= Beginning of Section =

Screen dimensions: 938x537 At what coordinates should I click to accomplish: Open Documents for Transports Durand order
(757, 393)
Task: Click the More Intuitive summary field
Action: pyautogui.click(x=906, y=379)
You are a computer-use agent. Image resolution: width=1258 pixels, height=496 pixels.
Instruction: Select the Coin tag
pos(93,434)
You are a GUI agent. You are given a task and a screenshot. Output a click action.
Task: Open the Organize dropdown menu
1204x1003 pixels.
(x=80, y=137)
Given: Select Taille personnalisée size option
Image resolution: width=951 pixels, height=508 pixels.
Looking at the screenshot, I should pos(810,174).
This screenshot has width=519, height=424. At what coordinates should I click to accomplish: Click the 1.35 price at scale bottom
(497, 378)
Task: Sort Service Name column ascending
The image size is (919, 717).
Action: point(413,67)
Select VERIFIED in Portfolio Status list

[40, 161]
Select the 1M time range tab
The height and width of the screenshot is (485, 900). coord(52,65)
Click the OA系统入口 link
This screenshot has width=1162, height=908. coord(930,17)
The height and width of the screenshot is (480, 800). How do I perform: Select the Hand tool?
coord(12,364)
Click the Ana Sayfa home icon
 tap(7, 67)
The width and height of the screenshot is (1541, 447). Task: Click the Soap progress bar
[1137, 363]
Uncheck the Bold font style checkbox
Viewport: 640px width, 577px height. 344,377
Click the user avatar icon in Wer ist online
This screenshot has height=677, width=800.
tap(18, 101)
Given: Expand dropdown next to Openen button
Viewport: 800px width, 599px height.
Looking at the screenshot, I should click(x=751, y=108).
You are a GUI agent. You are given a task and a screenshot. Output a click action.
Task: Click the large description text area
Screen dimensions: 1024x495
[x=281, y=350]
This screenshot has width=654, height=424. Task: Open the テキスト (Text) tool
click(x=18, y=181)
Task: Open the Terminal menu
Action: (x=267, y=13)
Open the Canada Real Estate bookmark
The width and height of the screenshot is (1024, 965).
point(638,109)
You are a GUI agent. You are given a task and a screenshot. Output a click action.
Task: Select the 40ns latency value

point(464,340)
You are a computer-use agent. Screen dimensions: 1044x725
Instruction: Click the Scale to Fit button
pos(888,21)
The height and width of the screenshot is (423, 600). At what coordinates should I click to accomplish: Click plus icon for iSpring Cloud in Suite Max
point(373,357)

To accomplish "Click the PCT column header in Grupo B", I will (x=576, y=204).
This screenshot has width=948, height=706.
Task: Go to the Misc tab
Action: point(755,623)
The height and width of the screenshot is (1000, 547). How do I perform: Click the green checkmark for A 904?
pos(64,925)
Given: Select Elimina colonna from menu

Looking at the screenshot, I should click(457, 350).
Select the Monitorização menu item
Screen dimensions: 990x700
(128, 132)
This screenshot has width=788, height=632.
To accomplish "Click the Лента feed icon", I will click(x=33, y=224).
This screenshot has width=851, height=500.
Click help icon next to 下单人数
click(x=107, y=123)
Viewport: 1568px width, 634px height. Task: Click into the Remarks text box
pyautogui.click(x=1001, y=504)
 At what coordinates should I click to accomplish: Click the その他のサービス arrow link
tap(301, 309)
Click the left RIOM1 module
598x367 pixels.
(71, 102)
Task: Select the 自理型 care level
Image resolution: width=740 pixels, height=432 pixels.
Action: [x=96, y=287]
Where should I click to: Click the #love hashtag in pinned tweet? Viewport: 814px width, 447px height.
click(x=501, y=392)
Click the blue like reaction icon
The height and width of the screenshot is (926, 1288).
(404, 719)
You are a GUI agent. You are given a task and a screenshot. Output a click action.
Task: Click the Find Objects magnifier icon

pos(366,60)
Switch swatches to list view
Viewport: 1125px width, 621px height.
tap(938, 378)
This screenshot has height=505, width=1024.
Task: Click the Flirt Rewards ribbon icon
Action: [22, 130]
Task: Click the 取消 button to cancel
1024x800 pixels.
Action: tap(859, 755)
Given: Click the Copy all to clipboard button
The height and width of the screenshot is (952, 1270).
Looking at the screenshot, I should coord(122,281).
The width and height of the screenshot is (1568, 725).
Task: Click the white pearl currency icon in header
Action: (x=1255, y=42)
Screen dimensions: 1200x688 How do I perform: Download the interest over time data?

= End of Section =

[Task statement] Starting at the first line, transcribe the material through to the last.

[Solution for this exercise]
Screen dimensions: 938x537 At what coordinates should I click to accomplish: Open Documents for Transports Durand order
(757, 393)
Task: Click the More Intuitive summary field
Action: pyautogui.click(x=906, y=379)
You are a computer-use agent. Image resolution: width=1258 pixels, height=496 pixels.
Instruction: Select the Coin tag
pos(93,434)
You are a GUI agent. You are given a task and a screenshot. Output a click action.
Task: Open the Organize dropdown menu
1204x1003 pixels.
(x=80, y=137)
Given: Select Taille personnalisée size option
Image resolution: width=951 pixels, height=508 pixels.
Looking at the screenshot, I should pos(810,174).
This screenshot has width=519, height=424. At what coordinates should I click to accomplish: Click the 1.35 price at scale bottom
(497, 378)
Task: Sort Service Name column ascending
The image size is (919, 717).
Action: point(413,67)
Select VERIFIED in Portfolio Status list

[40, 161]
Select the 1M time range tab
The height and width of the screenshot is (485, 900). coord(52,65)
Click the OA系统入口 link
This screenshot has width=1162, height=908. coord(930,17)
The height and width of the screenshot is (480, 800). How do I perform: Select the Hand tool?
coord(12,364)
Click the Ana Sayfa home icon
 tap(7, 67)
The width and height of the screenshot is (1541, 447). Task: Click the Soap progress bar
[1137, 363]
Uncheck the Bold font style checkbox
Viewport: 640px width, 577px height. 344,377
Click the user avatar icon in Wer ist online
This screenshot has height=677, width=800.
tap(18, 101)
Given: Expand dropdown next to Openen button
Viewport: 800px width, 599px height.
Looking at the screenshot, I should click(x=751, y=108).
You are a GUI agent. You are given a task and a screenshot. Output a click action.
Task: Click the large description text area
Screen dimensions: 1024x495
[x=281, y=350]
This screenshot has width=654, height=424. Task: Open the テキスト (Text) tool
click(x=18, y=181)
Task: Open the Terminal menu
Action: (x=267, y=13)
Open the Canada Real Estate bookmark
The width and height of the screenshot is (1024, 965).
point(638,109)
You are a GUI agent. You are given a task and a screenshot. Output a click action.
Task: Select the 40ns latency value

point(464,340)
You are a computer-use agent. Screen dimensions: 1044x725
Instruction: Click the Scale to Fit button
pos(888,21)
The height and width of the screenshot is (423, 600). At what coordinates should I click to accomplish: Click plus icon for iSpring Cloud in Suite Max
point(373,357)

To accomplish "Click the PCT column header in Grupo B", I will (x=576, y=204).
This screenshot has width=948, height=706.
Task: Go to the Misc tab
Action: point(755,623)
The height and width of the screenshot is (1000, 547). How do I perform: Click the green checkmark for A 904?
pos(64,925)
Given: Select Elimina colonna from menu

Looking at the screenshot, I should click(457, 350).
Select the Monitorização menu item
Screen dimensions: 990x700
(128, 132)
This screenshot has width=788, height=632.
To accomplish "Click the Лента feed icon", I will click(x=33, y=224).
This screenshot has width=851, height=500.
Click help icon next to 下单人数
click(x=107, y=123)
Viewport: 1568px width, 634px height. Task: Click into the Remarks text box
pyautogui.click(x=1001, y=504)
 At what coordinates should I click to accomplish: Click the その他のサービス arrow link
tap(301, 309)
Click the left RIOM1 module
598x367 pixels.
(71, 102)
Task: Select the 自理型 care level
Image resolution: width=740 pixels, height=432 pixels.
Action: [x=96, y=287]
Where should I click to: Click the #love hashtag in pinned tweet? Viewport: 814px width, 447px height.
click(x=501, y=392)
Click the blue like reaction icon
The height and width of the screenshot is (926, 1288).
(404, 719)
You are a GUI agent. You are given a task and a screenshot. Output a click action.
Task: Click the Find Objects magnifier icon

pos(366,60)
Switch swatches to list view
Viewport: 1125px width, 621px height.
tap(938, 378)
This screenshot has height=505, width=1024.
Task: Click the Flirt Rewards ribbon icon
Action: [22, 130]
Task: Click the 取消 button to cancel
1024x800 pixels.
Action: tap(859, 755)
Given: Click the Copy all to clipboard button
The height and width of the screenshot is (952, 1270).
Looking at the screenshot, I should coord(122,281).
The width and height of the screenshot is (1568, 725).
Task: Click the white pearl currency icon in header
Action: (x=1255, y=42)
Screen dimensions: 1200x688 How do I perform: Download the interest over time data?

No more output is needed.